━━━ Selected passage ━━━

I understand that Concurrences will be publishing several short papers on the Opinion together with mine and Nicolas Petit’s (see here). I chose to focus on what is, in my view, the single most important aspect of the Opinion: the emphasis placed on the virtues of realism and consistency in law-making.

Realism in law-making

A legal rule that is divorced from business realities makes bad law. When a rule ignores reality, it may be difficult to understand and anticipate. This is one key message conveyed by AG Wahl in his Opinion.

The summa divisio between loyalty rebates, on the one hand, and quantity-based schemes, on the other, has been with us since Hoffmann-La Roche. It does not capture, however, the reality of business transactions, which, as the case law shows, defies such a ready and stark categorisation.

What is more, the divide between loyalty and quantity rebates is premised on the idea that the two practices are fundamentally different in their nature, objective purpose and potential effects. Again, decades of case law provide empirical evidence showing that the reality is far more nuanced.

━━━ Dataset extract ━━━

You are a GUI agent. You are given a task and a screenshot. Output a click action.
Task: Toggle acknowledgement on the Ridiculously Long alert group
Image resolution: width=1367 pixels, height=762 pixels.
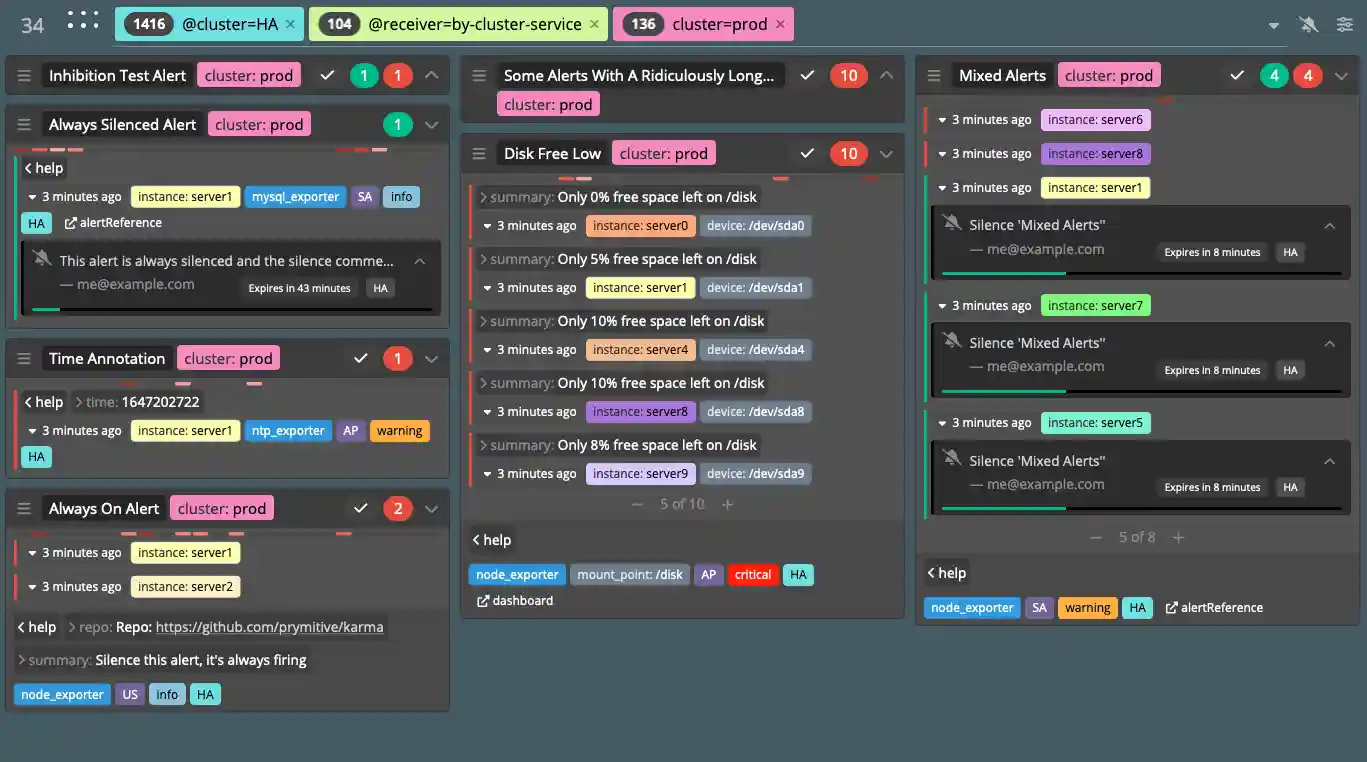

━━━

Objectives —
[1] Duplicate the commentary on the Opinion between "A legal rule" and "and stark categorisation.", inclusive.
[2] Answer these questions from the commentary on the Opinion:
(a) Since which case has the split between loyalty rebates and quantity-based schemes existed?
(b) Who conveys the message that a rule ignoring reality may be difficult to understand and anticipate?
(c) Which two virtues in law-making does the writer place at the center of the Opinion?
[3] Using the commentary on the Opinion, say yes or no to whether each statement agrees with it, and quote the words that decide it.
(a) The split between loyalty rebates and quantity-based schemes reflects the reality of business transactions.
(b) Concurrences will publish several short papers on the Opinion.
(c) Case law shows that the reality behind the loyalty and quantity rebate divide is simpler than the divide suggests.

List of solutions —
[1]
A legal rule that is divorced from business realities makes bad law. When a rule ignores reality, it may be difficult to understand and anticipate. This is one key message conveyed by AG Wahl in his Opinion.

The summa divisio between loyalty rebates, on the one hand, and quantity-based schemes, on the other, has been with us since Hoffmann-La Roche. It does not capture, however, the reality of business transactions, which, as the case law shows, defies such a ready and stark categorisation.

[2]
(a) Hoffmann-La Roche
(b) AG Wahl, in his Opinion
(c) Realism and consistency

[3]
(a) No: "It does not capture, however, the reality of business transactions"
(b) Yes: "Concurrences will be publishing several short papers on the Opinion"
(c) No: "decades of case law provide empirical evidence showing that the reality is far more nuanced"